----- Data for processing

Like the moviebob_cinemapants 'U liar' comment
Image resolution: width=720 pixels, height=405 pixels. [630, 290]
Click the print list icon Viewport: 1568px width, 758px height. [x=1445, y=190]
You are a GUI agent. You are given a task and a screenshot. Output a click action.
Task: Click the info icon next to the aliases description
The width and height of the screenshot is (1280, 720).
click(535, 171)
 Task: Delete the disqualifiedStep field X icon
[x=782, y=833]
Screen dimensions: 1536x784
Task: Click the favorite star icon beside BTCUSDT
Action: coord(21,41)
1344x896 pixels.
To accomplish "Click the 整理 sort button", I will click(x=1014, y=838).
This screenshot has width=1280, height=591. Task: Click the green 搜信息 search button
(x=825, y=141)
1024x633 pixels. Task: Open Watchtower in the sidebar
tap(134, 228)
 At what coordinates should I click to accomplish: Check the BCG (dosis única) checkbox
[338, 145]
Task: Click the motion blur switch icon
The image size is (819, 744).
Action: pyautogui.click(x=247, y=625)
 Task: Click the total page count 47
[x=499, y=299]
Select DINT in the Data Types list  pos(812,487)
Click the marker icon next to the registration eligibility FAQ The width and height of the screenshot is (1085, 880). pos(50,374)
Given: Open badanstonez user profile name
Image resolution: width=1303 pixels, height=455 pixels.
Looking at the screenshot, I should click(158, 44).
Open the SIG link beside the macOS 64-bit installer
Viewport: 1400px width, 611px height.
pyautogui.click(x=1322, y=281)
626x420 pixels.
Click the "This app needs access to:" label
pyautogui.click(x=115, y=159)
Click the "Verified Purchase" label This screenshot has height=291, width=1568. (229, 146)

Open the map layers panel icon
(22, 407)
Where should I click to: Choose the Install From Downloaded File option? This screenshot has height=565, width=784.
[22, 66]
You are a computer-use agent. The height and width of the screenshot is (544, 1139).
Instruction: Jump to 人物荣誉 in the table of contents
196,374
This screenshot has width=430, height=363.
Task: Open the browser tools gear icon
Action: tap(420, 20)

----------

:: Action item ::
All lines of the data that hold "next" need to be copied.

:: Task output ::
Task: Click the info icon next to the aliases description
Click the marker icon next to the registration eligibility FAQ The width and height of the screenshot is (1085, 880). pos(50,374)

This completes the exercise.